-- Data for this exercise follows --
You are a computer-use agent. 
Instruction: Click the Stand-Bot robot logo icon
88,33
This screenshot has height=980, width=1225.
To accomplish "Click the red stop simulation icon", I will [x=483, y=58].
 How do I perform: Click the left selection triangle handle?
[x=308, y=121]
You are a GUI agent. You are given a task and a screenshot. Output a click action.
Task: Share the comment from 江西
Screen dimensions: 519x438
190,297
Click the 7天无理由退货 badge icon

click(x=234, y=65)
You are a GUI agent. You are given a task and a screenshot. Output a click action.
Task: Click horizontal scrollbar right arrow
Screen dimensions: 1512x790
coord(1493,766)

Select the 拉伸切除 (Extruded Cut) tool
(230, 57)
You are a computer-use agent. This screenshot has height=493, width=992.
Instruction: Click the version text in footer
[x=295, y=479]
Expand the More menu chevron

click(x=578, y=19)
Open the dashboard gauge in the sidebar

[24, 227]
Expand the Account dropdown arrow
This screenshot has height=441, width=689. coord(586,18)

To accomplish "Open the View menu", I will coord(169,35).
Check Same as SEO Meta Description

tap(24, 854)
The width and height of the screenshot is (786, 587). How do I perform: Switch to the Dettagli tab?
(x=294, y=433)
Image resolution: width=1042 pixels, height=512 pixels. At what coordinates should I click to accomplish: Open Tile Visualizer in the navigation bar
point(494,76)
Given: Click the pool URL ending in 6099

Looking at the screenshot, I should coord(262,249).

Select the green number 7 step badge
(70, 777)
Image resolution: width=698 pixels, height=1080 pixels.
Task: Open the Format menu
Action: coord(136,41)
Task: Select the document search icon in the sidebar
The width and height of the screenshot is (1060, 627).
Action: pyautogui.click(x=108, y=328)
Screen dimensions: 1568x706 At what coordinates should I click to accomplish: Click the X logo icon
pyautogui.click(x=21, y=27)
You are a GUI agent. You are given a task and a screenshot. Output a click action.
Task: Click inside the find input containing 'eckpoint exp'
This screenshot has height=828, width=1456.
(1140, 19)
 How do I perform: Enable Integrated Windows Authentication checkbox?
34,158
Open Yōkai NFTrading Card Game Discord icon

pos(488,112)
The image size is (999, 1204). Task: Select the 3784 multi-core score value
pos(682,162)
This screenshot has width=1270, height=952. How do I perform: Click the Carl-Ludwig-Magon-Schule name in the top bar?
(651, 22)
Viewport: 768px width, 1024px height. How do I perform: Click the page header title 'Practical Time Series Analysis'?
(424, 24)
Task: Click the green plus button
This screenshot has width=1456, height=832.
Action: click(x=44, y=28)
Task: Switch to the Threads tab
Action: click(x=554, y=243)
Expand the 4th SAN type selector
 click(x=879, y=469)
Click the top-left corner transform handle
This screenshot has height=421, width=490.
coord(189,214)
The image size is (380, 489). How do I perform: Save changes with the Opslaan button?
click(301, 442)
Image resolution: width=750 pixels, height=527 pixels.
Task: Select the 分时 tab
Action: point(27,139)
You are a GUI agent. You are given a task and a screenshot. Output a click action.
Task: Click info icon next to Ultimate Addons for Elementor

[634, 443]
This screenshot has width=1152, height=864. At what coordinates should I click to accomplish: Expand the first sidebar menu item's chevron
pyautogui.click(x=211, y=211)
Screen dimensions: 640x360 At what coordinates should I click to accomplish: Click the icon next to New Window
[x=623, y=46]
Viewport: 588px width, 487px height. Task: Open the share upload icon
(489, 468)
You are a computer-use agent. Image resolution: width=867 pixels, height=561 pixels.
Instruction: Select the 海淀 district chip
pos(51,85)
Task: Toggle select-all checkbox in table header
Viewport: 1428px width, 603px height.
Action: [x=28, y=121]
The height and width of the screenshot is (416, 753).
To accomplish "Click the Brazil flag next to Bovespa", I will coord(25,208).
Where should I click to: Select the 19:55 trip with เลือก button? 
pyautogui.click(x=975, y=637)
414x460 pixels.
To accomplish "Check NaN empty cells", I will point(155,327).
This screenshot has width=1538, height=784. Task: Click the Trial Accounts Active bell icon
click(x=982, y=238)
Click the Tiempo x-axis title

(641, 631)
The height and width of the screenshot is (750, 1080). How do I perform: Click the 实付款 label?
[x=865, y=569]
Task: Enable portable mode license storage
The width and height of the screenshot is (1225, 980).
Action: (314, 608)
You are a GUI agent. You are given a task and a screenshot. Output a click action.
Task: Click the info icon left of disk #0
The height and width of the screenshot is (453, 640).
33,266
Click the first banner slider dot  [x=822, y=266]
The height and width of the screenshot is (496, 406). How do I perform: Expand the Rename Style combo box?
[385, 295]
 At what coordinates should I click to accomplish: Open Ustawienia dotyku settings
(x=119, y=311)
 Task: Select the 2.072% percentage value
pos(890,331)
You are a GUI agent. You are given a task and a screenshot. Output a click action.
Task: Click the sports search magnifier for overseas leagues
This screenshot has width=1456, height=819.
-- Data for this exercise concluded --
• What you will do
From the first line to the last, set down every record exactly as written above.

• Solution
You are a computer-use agent. 
Instruction: Click the Stand-Bot robot logo icon
88,33
This screenshot has height=980, width=1225.
To accomplish "Click the red stop simulation icon", I will [x=483, y=58].
 How do I perform: Click the left selection triangle handle?
[x=308, y=121]
You are a GUI agent. You are given a task and a screenshot. Output a click action.
Task: Share the comment from 江西
Screen dimensions: 519x438
190,297
Click the 7天无理由退货 badge icon

click(x=234, y=65)
You are a GUI agent. You are given a task and a screenshot. Output a click action.
Task: Click horizontal scrollbar right arrow
Screen dimensions: 1512x790
coord(1493,766)

Select the 拉伸切除 (Extruded Cut) tool
(230, 57)
You are a computer-use agent. This screenshot has height=493, width=992.
Instruction: Click the version text in footer
[x=295, y=479]
Expand the More menu chevron

click(x=578, y=19)
Open the dashboard gauge in the sidebar

[24, 227]
Expand the Account dropdown arrow
This screenshot has height=441, width=689. coord(586,18)

To accomplish "Open the View menu", I will coord(169,35).
Check Same as SEO Meta Description

tap(24, 854)
The width and height of the screenshot is (786, 587). How do I perform: Switch to the Dettagli tab?
(x=294, y=433)
Image resolution: width=1042 pixels, height=512 pixels. At what coordinates should I click to accomplish: Open Tile Visualizer in the navigation bar
point(494,76)
Given: Click the pool URL ending in 6099

Looking at the screenshot, I should coord(262,249).

Select the green number 7 step badge
(70, 777)
Image resolution: width=698 pixels, height=1080 pixels.
Task: Open the Format menu
Action: coord(136,41)
Task: Select the document search icon in the sidebar
The width and height of the screenshot is (1060, 627).
Action: pyautogui.click(x=108, y=328)
Screen dimensions: 1568x706 At what coordinates should I click to accomplish: Click the X logo icon
pyautogui.click(x=21, y=27)
You are a GUI agent. You are given a task and a screenshot. Output a click action.
Task: Click inside the find input containing 'eckpoint exp'
This screenshot has height=828, width=1456.
(1140, 19)
 How do I perform: Enable Integrated Windows Authentication checkbox?
34,158
Open Yōkai NFTrading Card Game Discord icon

pos(488,112)
The image size is (999, 1204). Task: Select the 3784 multi-core score value
pos(682,162)
This screenshot has width=1270, height=952. How do I perform: Click the Carl-Ludwig-Magon-Schule name in the top bar?
(651, 22)
Viewport: 768px width, 1024px height. How do I perform: Click the page header title 'Practical Time Series Analysis'?
(424, 24)
Task: Click the green plus button
This screenshot has width=1456, height=832.
Action: click(x=44, y=28)
Task: Switch to the Threads tab
Action: click(x=554, y=243)
Expand the 4th SAN type selector
 click(x=879, y=469)
Click the top-left corner transform handle
This screenshot has height=421, width=490.
coord(189,214)
The image size is (380, 489). How do I perform: Save changes with the Opslaan button?
click(301, 442)
Image resolution: width=750 pixels, height=527 pixels.
Task: Select the 分时 tab
Action: point(27,139)
You are a GUI agent. You are given a task and a screenshot. Output a click action.
Task: Click info icon next to Ultimate Addons for Elementor

[634, 443]
This screenshot has width=1152, height=864. At what coordinates should I click to accomplish: Expand the first sidebar menu item's chevron
pyautogui.click(x=211, y=211)
Screen dimensions: 640x360 At what coordinates should I click to accomplish: Click the icon next to New Window
[x=623, y=46]
Viewport: 588px width, 487px height. Task: Open the share upload icon
(489, 468)
You are a computer-use agent. Image resolution: width=867 pixels, height=561 pixels.
Instruction: Select the 海淀 district chip
pos(51,85)
Task: Toggle select-all checkbox in table header
Viewport: 1428px width, 603px height.
Action: [x=28, y=121]
The height and width of the screenshot is (416, 753).
To accomplish "Click the Brazil flag next to Bovespa", I will coord(25,208).
Where should I click to: Select the 19:55 trip with เลือก button? 
pyautogui.click(x=975, y=637)
414x460 pixels.
To accomplish "Check NaN empty cells", I will point(155,327).
This screenshot has width=1538, height=784. Task: Click the Trial Accounts Active bell icon
click(x=982, y=238)
Click the Tiempo x-axis title

(641, 631)
The height and width of the screenshot is (750, 1080). How do I perform: Click the 实付款 label?
[x=865, y=569]
Task: Enable portable mode license storage
The width and height of the screenshot is (1225, 980).
Action: (314, 608)
You are a GUI agent. You are given a task and a screenshot. Output a click action.
Task: Click the info icon left of disk #0
The height and width of the screenshot is (453, 640).
33,266
Click the first banner slider dot  [x=822, y=266]
The height and width of the screenshot is (496, 406). How do I perform: Expand the Rename Style combo box?
[385, 295]
 At what coordinates should I click to accomplish: Open Ustawienia dotyku settings
(x=119, y=311)
 Task: Select the 2.072% percentage value
pos(890,331)
You are a GUI agent. You are given a task and a screenshot. Output a click action.
Task: Click the sports search magnifier for overseas leagues
This screenshot has width=1456, height=819.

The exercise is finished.